### EXERCISE GOAL
Find each line in the records below that contains the word "chevron", and copy every such line.

********************

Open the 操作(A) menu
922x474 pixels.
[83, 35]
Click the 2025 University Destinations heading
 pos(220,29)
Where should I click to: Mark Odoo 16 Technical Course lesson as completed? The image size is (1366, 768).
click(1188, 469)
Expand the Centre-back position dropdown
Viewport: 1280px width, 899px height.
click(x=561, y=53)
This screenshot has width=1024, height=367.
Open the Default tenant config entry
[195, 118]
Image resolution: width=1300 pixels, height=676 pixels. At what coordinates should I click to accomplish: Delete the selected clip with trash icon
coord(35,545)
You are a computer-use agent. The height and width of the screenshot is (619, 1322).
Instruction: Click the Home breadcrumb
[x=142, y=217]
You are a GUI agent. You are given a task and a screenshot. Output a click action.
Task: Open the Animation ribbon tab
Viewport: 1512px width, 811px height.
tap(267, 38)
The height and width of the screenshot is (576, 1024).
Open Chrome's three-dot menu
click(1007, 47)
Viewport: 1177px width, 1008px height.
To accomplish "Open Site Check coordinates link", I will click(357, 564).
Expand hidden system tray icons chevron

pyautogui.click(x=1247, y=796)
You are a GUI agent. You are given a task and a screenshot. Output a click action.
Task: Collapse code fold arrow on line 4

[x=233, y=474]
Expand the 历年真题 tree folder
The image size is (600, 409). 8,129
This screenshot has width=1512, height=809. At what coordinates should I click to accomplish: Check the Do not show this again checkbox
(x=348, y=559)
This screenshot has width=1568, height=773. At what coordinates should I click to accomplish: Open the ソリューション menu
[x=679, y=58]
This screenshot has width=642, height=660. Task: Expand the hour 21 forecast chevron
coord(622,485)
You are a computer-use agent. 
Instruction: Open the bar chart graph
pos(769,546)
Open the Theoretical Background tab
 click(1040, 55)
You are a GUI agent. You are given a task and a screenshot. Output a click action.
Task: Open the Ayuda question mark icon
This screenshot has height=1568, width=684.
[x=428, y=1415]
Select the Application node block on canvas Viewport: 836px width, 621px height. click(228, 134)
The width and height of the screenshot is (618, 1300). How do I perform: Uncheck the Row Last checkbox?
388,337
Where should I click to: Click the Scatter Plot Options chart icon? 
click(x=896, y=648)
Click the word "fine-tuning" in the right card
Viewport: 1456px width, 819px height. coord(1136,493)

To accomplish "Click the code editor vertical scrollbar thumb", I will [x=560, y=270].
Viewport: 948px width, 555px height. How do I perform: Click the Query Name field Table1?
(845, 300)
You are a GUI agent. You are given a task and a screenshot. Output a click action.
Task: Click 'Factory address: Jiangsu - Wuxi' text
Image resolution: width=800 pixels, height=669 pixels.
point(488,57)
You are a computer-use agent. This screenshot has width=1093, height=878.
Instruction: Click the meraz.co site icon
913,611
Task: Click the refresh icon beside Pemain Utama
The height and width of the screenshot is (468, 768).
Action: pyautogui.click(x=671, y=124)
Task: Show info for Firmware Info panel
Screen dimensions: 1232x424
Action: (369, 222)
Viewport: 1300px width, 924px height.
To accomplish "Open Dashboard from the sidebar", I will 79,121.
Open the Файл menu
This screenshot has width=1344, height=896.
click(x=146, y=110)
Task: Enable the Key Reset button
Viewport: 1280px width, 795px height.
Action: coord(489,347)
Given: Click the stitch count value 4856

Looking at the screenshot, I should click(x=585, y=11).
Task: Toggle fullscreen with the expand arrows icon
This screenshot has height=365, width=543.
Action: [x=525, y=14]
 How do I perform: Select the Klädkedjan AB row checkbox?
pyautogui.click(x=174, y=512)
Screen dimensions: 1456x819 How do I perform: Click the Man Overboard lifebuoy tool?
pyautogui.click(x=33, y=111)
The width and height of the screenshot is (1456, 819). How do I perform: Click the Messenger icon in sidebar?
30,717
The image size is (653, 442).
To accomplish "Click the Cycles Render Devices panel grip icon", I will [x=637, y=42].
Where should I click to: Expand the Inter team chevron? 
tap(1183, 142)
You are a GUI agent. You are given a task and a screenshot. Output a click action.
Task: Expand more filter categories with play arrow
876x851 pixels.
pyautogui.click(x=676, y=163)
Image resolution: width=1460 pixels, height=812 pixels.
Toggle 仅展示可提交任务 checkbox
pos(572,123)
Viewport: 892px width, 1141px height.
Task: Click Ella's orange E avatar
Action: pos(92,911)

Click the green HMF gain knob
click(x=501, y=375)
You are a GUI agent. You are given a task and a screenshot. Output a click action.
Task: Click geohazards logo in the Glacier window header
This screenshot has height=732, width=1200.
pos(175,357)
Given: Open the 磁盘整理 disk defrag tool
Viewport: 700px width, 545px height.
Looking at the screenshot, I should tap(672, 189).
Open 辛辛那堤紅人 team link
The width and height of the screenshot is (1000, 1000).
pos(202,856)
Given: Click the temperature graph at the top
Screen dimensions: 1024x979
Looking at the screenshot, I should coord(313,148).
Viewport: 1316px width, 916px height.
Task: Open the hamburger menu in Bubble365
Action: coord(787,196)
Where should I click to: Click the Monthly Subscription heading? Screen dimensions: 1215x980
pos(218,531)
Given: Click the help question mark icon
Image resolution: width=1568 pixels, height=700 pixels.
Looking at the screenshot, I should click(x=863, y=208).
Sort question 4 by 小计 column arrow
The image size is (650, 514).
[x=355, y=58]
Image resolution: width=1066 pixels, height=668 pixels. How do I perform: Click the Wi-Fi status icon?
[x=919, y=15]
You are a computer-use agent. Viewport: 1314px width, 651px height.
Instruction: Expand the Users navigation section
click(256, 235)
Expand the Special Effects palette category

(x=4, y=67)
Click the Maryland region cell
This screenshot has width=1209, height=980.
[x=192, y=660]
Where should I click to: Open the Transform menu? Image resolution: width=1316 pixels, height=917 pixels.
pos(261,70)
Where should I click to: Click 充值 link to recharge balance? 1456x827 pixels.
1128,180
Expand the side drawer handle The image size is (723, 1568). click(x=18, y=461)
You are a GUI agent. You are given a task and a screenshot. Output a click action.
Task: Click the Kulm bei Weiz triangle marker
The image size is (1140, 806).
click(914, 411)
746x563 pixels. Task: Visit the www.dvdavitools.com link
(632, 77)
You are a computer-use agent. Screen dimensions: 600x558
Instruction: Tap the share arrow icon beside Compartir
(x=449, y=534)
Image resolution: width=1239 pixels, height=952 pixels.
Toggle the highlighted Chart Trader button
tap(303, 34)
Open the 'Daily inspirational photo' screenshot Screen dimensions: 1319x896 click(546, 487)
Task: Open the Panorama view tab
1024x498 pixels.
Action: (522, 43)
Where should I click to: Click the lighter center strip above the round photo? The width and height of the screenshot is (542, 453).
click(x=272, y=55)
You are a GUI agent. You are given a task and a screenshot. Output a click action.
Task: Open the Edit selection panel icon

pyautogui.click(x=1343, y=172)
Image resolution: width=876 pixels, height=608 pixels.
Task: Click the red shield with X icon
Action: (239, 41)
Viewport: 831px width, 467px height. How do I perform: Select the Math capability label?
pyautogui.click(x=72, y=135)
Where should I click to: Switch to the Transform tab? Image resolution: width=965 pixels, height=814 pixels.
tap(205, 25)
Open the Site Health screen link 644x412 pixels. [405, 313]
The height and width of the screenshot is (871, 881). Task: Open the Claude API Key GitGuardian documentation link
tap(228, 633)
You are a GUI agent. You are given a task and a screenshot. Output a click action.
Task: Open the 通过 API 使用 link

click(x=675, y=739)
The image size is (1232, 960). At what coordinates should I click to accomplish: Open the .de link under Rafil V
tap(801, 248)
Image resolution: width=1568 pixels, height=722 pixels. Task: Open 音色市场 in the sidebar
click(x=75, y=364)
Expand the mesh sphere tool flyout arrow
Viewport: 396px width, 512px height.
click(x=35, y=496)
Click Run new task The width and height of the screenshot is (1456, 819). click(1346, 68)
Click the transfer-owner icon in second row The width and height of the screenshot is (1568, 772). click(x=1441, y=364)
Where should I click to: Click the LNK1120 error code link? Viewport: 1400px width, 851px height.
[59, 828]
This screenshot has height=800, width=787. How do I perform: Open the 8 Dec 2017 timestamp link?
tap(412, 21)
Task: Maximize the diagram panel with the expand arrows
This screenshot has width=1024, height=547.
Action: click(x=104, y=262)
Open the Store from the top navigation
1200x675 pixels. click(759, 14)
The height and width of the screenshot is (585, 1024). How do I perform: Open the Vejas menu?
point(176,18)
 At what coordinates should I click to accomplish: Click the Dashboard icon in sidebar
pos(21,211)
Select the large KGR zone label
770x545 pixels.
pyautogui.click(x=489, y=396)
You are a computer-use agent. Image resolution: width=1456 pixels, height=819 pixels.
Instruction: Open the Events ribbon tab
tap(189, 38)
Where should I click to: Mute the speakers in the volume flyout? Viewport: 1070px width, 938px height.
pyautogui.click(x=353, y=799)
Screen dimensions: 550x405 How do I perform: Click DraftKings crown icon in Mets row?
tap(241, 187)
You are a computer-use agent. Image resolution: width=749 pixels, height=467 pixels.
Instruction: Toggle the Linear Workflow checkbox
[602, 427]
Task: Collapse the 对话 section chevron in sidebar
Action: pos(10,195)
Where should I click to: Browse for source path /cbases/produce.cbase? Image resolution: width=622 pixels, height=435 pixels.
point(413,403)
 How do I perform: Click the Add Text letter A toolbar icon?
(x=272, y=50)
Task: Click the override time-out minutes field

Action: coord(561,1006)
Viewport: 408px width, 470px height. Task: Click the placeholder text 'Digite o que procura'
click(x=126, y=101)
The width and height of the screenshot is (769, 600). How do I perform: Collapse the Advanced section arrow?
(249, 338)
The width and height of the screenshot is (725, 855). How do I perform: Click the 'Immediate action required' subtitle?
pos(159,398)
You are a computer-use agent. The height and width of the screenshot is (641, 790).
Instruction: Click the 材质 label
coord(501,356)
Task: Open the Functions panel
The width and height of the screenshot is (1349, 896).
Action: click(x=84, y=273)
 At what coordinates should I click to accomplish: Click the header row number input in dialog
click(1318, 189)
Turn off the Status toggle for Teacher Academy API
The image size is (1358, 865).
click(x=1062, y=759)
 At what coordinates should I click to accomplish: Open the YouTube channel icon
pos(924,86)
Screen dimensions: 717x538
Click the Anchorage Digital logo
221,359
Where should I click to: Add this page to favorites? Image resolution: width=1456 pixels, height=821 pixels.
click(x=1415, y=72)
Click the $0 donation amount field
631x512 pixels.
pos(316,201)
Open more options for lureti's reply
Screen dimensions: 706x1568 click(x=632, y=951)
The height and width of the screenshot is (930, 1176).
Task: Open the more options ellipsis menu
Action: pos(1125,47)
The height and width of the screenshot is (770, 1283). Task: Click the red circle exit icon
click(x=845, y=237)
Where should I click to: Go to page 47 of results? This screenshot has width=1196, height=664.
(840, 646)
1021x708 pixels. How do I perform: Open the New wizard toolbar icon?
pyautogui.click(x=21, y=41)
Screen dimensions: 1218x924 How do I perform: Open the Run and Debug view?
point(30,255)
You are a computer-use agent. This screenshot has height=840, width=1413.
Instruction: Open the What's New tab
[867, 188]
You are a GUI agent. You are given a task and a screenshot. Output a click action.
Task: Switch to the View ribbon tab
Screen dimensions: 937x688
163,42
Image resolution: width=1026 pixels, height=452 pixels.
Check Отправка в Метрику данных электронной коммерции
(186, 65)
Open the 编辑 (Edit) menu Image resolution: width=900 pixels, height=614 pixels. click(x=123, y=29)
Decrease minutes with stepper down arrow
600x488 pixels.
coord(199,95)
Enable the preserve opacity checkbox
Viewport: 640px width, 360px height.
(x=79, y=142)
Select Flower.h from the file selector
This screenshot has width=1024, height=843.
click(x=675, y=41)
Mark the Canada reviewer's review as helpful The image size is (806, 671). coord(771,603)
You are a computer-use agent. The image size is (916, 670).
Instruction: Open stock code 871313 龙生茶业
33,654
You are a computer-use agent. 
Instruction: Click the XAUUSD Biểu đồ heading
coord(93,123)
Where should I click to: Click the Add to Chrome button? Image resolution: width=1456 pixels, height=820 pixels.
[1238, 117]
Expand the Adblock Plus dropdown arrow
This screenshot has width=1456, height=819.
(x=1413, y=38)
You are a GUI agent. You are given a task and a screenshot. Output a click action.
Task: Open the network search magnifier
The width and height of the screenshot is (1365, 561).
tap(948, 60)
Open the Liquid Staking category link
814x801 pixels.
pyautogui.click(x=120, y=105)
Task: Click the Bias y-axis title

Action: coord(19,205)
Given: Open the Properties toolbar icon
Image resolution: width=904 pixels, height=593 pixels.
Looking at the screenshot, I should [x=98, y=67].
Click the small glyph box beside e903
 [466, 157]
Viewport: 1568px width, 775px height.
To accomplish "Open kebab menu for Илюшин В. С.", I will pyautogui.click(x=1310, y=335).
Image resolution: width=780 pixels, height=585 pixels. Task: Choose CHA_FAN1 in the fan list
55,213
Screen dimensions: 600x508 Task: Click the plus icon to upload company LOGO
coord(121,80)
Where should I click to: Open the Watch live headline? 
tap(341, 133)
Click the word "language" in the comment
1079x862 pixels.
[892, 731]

********************

### THE RESULT
Expand hidden system tray icons chevron
This screenshot has width=642, height=660. Task: Expand the hour 21 forecast chevron
Where should I click to: Expand the Inter team chevron? 
Task: Collapse the 对话 section chevron in sidebar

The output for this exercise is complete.